The trouble with lemon populism, like lemon socialism, is that it speaks to responsibility but can't find room for success. AIG deserves great scorn for helping bring on the financial crisis, then exploiting taxpayers who came to the rescue. But as the Treasury Department recognized in its plan on toxic assets, it will be impossible for banks and the economy to recover—or taxpayers to recoup our vast losses—without someone making money.
With a Newsweek cover story, an Economist lead editorial, and another what's-the-matter-with-the-masses column from Thomas Frank, populism has emerged as an elite obsession. At the grass roots, however, anger may well miss the elite's intended targets. This weekend, a Democratic legislator in Texas told me that one of his constituents actually showed up at a town hall meeting with a pitchfork. The man was hopping mad, all right—at how much the federal government was spending on the stimulus.

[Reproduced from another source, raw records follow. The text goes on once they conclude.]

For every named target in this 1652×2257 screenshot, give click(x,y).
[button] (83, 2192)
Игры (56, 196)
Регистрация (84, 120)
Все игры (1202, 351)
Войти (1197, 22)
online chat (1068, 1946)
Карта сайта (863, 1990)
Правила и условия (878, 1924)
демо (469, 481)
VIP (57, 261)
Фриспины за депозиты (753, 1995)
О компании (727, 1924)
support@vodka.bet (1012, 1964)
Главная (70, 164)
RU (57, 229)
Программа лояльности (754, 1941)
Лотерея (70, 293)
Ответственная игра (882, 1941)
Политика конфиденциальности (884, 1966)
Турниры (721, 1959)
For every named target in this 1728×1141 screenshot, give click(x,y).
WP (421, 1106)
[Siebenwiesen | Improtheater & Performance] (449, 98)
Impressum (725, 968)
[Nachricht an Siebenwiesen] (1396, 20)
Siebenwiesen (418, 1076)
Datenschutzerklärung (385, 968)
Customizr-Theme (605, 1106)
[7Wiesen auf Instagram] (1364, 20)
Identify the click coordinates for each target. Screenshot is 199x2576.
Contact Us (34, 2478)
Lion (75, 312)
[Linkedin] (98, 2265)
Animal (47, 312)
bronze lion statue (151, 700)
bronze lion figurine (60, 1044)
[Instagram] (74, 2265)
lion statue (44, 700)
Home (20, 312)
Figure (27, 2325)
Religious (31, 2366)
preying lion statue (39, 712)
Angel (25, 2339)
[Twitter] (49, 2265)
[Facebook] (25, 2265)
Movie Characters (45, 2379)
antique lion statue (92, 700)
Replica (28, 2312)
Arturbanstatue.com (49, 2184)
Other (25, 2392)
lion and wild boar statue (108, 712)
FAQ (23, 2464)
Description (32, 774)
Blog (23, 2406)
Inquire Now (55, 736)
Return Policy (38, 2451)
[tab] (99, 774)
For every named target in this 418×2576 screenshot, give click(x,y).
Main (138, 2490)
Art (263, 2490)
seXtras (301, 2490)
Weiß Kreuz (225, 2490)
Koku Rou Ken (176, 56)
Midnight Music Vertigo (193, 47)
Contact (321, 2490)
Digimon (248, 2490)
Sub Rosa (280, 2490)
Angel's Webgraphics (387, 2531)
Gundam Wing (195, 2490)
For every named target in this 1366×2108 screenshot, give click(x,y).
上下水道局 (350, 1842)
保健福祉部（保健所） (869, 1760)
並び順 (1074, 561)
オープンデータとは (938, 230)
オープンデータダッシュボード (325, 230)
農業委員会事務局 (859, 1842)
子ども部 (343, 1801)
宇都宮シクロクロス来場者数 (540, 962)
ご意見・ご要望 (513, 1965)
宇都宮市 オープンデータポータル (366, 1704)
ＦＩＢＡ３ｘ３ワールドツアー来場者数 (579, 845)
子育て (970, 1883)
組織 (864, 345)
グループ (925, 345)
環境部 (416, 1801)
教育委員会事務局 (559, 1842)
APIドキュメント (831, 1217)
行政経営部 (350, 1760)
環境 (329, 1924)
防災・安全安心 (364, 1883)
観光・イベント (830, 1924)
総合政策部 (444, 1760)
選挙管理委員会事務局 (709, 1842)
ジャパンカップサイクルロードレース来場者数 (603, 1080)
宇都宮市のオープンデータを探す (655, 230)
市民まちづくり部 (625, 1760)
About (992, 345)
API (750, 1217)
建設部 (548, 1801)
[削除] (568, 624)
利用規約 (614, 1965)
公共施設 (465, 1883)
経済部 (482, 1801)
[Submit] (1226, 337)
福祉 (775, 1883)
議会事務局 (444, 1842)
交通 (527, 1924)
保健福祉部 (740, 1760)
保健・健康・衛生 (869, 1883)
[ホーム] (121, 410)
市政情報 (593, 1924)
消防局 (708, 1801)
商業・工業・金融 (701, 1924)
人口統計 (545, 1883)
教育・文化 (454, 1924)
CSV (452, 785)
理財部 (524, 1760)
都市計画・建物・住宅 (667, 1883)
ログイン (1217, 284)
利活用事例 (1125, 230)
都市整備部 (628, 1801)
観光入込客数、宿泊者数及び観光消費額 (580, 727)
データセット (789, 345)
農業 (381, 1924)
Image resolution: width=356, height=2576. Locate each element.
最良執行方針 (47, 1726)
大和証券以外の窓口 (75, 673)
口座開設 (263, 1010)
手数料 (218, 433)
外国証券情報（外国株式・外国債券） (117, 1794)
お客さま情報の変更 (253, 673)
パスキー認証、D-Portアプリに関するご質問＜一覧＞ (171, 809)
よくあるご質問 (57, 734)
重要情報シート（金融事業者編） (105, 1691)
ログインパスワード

The clearest sign that the recent strain of populism may turn out to be a lemon is how quickly the GOP rushed to embrace it. Conservatives are now running attack ads against AIG bonuses—which is pretty rich, considering that the AIG bailout began under a conservative administration whose guiding economic theory was to reward risk and to lower taxes on high compensation. Republicans aren't running those ads to usher in a new era of equality; they want to poison the well against government action of any kind, from the economy to health care.
Congressional Republicans can do plenty of damage by posing as lemon populists. Still, Obama is better off to keep governing out of hope, not anger. Even when everything around us is coming up lemons, most Americans prefer leaders who can help us make lemonade.